### Document section

________

1. Deep Neural Networks (DNNs)
- Structure of DNN
- Input Layer:
- The first layer in the network receives raw input data (e.g., images, text, numerical values).
- Each neuron in the input layer corresponds to a feature of the input data.
- Hidden Layers:
- Intermediate layers that process input data through weighted connections and activation functions.
- Multiple hidden layers allow DNNs to learn complex patterns and hierarchical representations.
- Features:
- Each layer extracts progressively higher-level features from the input.
- Non-linear activation functions (e.g., ReLU, Sigmoid, Tanh) introduce non-linearity to the model.
- Output Layer:
- Produces the final predictions based on the learned features.
- The number of neurons in the output layer corresponds to the task:
- Single neuron for binary classification.
- Multiple neurons for multi-class classification or regression.
- Challenges in Training Deep Networks
- Vanishing Gradients:
- Gradients become very small as they are backpropagated through many layers, leading to slow or stalled weight updates.
- Common in networks with Sigmoid or Tanh activation functions.
- Exploding Gradients:
- Gradients grow excessively large during backpropagation, causing instability and divergence.
- Often occurs in RNNs or when weights are poorly initialized.
- Solutions:
- Advanced architectures like LSTMs for sequential data.
- Gradient clipping to prevent gradients from exceeding a threshold.
- Batch normalization to stabilize training dynamics.
2. Training Techniques
- Regularization Methods
- Techniques to prevent overfitting and improve generalization:
- Weight Decay (L2 Regularization):
- Penalizes large weights by adding a term proportional to their squared magnitude to the loss function.
- Dropout:
- Randomly drops neurons during training to prevent reliance on specific features.
- Effective in reducing overfitting in large networks.
- Batch Normalization:
- Normalizes layer inputs to a standard distribution, stabilizing gradients and speeding up training.

________

### What the task asks
Extend the outline on deep neural networks and their training techniques, starting right after its final point on batch normalization.

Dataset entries
________

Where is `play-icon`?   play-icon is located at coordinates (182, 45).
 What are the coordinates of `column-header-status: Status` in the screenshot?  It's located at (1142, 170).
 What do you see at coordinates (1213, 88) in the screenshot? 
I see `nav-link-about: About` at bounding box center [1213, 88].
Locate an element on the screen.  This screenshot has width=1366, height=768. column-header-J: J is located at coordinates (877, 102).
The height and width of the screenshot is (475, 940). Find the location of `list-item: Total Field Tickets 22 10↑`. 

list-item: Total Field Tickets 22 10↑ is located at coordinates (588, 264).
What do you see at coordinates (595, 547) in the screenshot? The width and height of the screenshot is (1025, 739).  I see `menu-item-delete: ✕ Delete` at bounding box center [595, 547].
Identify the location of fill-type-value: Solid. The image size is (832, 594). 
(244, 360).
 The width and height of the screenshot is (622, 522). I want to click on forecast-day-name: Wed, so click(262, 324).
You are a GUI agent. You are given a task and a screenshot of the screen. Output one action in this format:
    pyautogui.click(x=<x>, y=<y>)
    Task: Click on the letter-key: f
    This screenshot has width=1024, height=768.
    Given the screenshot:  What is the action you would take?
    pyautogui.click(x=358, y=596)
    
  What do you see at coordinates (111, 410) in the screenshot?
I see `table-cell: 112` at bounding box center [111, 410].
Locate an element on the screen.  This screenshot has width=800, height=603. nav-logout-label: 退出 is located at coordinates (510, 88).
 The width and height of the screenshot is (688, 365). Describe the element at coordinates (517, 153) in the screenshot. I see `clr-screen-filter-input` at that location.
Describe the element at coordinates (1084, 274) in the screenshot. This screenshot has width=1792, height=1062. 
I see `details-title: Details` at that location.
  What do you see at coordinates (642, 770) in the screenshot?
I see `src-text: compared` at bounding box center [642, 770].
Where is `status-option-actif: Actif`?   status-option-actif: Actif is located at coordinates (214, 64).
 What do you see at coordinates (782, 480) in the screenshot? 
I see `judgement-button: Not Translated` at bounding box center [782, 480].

________

### Response to the task
- Acts as a form of regularization by introducing noise during training.
- Early Stopping
- Monitors the model’s performance on a validation set during training.
- Stops training when validation performance ceases to improve, preventing overfitting.
- Benefits:
- Reduces computation time.
- Ensures the model is not overly tailored to the training data.
- Optimization Algorithms
- Methods for updating weights to minimize the loss function:
- Stochastic Gradient Descent (SGD):
- Updates weights using the gradient of the loss function for a single training example.
- Benefits: Simple and efficient for large datasets.
- Challenges: Noisy updates can lead to slow convergence.
- Adam (Adaptive Moment Estimation):
- Combines momentum and adaptive learning rates for faster convergence.
- Adjusts the learning rate for each parameter based on past gradients.
- RMSProp:
- Maintains a moving average of squared gradients to normalize updates.
- Well-suited for non-stationary objectives like RNNs.
- Mini-Batch Gradient Descent
- Divides the training data into small batches, performing weight updates for each batch.
- Advantages:
- Balances efficiency (compared to batch gradient descent) and stability (compared to SGD).
- Introduces regularization through mini-batch sampling, reducing overfitting.
- Widely used in modern deep learning frameworks due to its scalability and robustness.